BEGIN

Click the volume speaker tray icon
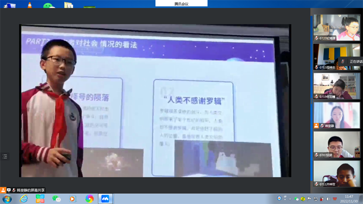(328, 199)
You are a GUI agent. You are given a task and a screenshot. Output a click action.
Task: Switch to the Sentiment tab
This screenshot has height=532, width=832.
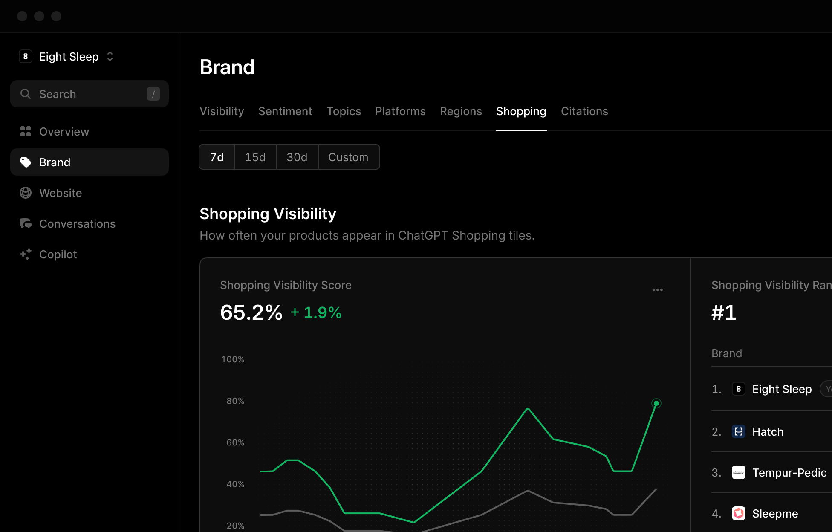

END

■ Task requirements:
Tell how many lines in the data above hold "screenshot". Nothing but the number.

■ Answer area:
2